I had to do a bit of shopping at a
surplus hardware store. I had an idea to try for the charging system. I picked
up a simple bulb and a 12V “extension cord.” Basically a cord you plug into
your cigarette lighter and have a cord to plug something else in a little ways
away. It has a male plug on one end and a female plug on the other.
My idea was to hook the bulb up
to the charge controller as my charge load. I wanted to cut the 12V “extension cord
in half and use the male plug end to plug into Ace and connect up to the charge
controller as on the battery side. This way it Ace would be turned off and the
power would go right into the battery.
Once I had got to a nice parking
lot and made a bit of dinner I just vegged out, it was too hot to do anything. The
good news thought is that during work the laptop was fully charged and the
truck was not drained.
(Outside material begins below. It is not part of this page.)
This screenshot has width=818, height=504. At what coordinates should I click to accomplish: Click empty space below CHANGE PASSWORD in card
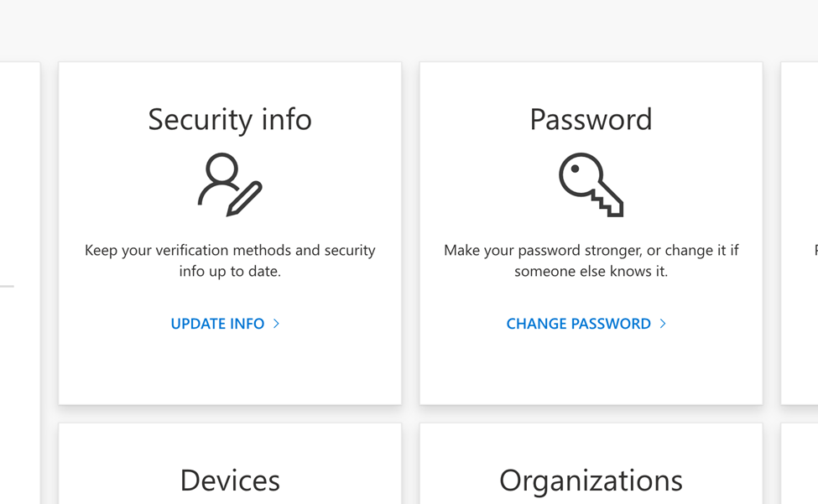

This means that I can charge the laptop up this way on a
daily basis.
While I did get chapter 8 done
this morning, I did have a bit of time left over but no time left on the batteries.
If I could extend the batteries a bit longer then I could write as long as I wanted.
I got into work early this
morning and used the tools here to connect up things the way I wanted. I then
went back to the truck and setup Bigboy charging Ace up like I had planned. I
will check it at lunch to see if it is doing good or if it has drained Ace
completely, to the point that he screams. I hope this does the trick so I can
then try to charge Wanda up and get some headway on this solar charging system.
I do like the way the story is
shaping up and working out. I do have a good system going and it is progressing
well. It is very rough though and will need a number of revisions; that, though,
is how I work, I whittle stories. I slowly carve and shape them with each pass
of my creative knife. You don’t take one swipe at a piece of wood and say I’m
done . . . that is how you make firewood, not art.